Opinión

Siniestras huellas

Lo que resulta sorprendente en nuestra situación actual en los países civilizados y democráticos es que se da una perfecta contradicción de base en el hecho de que asuntos como el aborto, la eutanasia o las manipulaciones genéticas afectan sustancialmente al derecho a la vida que es una de las tres razones –las otras son la libertad y la propiedad– por las que según Locke en su «Segundo Tratado sobre el Gobierno Civil», los hombres aceptan la autoridad. Y hay otra flagrante contradicción con los llamados «derechos humanos», pero ambas son solamente la consecuencia de una nueva cultura que tiende a devolver al hombre a su mera naturaleza zoológica y política, desechando toda «leyenda antropológica», que es como se llama a toda otra consideración distinta a la biología interpretada.

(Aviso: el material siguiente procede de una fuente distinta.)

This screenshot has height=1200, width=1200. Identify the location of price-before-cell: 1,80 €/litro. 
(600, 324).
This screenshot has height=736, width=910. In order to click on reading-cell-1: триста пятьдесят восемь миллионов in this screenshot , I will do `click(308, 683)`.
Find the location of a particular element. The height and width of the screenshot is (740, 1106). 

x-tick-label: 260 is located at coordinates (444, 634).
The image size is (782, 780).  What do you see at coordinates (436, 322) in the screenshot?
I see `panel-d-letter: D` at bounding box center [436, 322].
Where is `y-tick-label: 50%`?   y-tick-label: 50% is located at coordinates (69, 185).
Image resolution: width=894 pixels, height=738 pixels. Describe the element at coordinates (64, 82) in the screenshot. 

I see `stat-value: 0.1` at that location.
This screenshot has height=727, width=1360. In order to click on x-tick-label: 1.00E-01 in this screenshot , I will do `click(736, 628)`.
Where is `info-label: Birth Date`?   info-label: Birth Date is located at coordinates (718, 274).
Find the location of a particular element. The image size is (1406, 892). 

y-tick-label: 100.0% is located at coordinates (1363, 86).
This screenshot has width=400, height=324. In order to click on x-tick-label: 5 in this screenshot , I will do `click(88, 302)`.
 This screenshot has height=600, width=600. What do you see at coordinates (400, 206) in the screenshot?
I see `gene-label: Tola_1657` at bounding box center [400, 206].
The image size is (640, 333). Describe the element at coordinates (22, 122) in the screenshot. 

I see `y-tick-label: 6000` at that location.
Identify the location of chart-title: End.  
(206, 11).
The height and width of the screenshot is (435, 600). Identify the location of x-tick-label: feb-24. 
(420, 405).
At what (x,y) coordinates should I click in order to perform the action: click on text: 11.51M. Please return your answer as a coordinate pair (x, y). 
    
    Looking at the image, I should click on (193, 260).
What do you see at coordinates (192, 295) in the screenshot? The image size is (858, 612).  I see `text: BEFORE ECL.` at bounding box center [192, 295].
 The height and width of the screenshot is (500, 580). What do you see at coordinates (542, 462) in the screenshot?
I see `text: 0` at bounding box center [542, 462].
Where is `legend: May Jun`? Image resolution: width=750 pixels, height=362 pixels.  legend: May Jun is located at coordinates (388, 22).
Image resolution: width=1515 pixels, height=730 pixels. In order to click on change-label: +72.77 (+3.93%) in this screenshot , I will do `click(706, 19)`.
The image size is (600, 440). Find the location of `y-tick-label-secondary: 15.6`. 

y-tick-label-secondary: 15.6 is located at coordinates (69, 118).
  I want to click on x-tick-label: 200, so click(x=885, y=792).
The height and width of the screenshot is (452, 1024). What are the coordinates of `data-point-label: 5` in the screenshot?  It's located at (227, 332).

En el momento de las rebelión de los Hereros 1904-1906, éstos ya no fueron considerados como hombres por los alemanes a excepción de la Socialdemocracia y el Partido Católico del Centro, pero hasta mediados del siglo XIX no se comenzó a negar la santidad de la vida humana, que se consideraría enseguida una antigualla, mientras en diversas situaciones vitales, a tenor de la nueva ciencia darwinista, aparecía la muerte como la opción óptima y la más humanitariamente preferente, en toda su diversa variedad; desde el aborto y el infanticidio al suicidio asistido o decidido por el Estado, y la obligación de donar los propios órganos, llegada cierta edad.

La práctica de estos «humanismos» comenzó antes de la República de Weimar, y siguió de manera más entitativa pero igual de tranquilamente científica en el Tercer Reich, que fue cuando, en los ambientes médicos no contaminados, se acuña la denominación de «Science in Beemoth» o «Ciencia de Satán» o «Nazi Medicine», «Nazi Medicine» para prácticas, que no concluyeron con las sentencias de Nüremeberg, y el Dr. Rothman caracterizó a los años cincuenta como «la era del ''laissez-faire'' en el laboratorio», y en ese tiempo y después ha adquirido hasta cierta honorabilidad intelectual y respaldo legal, si es que no se educa ya en esa cultura en estas democracias avanzadas, cada vez menos diferenciables, en este y otros planos de cosas, de los dos grandes totalitarismos, que habrían dejado en ellas más de una siniestra huella de su paso.

En cualquier país del primer mundo, mucho antes de que se encaren siquiera los problemas sociales más, injustos y oprimentes, se establecerá automáticamente la esterilización, los vientres alquilados, el aborto, la eutanasia, las técnicas de deterioro de la vida para su extinción, y el resto de las propuestas de liquidación hechas en la lucha contra los Hereros, como queda dicho. Y todo esto cuando ya se oyen las propuestas del nuevo antihumanismo mucho más siniestras, y nacidas del odio más extremo a la especie humana.

Hacer frente a estas realidades, sin embargo, parece cada día más difícil, por cuanto los hombres de las nuevas mentes progresadas parecen admitir tranquilamente la nueva cultura del hombre como primate, y la de la muerte integrada en el progreso como necesaria para él, y una cultura que, como escribía ya hace años Stephen Vicinczey, afirma que «se aprenden más cosas sobre la difícil situación humana observando una tribu de babuinos o una manada de ánsares que de la Biblia o de Shakespeare; o que la confusa historia del hombre puede tornarse clara y sencilla con la aplicación de unas cuantas teorías económicas». Porque también hay cada vez más gentes «que sólo requieren una simple ideología para sentir que han ampliado sus mentes», y el oscurecimiento actual del cristianismo no es el mejor síntoma precisamente porque, como decía el filósofo marxista Ernst Bloch, histórica y culturalmente hablando, «el cristianismo es altivez y voluntad de no dejarse tratar como ganado».

Pero hemos renegado de todo esto, y poca defensa tenemos ya frente a un nuevo darwinismo filosófico y hitleriano, sin camisas pardas ni svásticas pero en medio de una grande y retórica verborrea antifascista, y frente a un alarmante empobrecimiento cultural, y un inquietante estatalismo.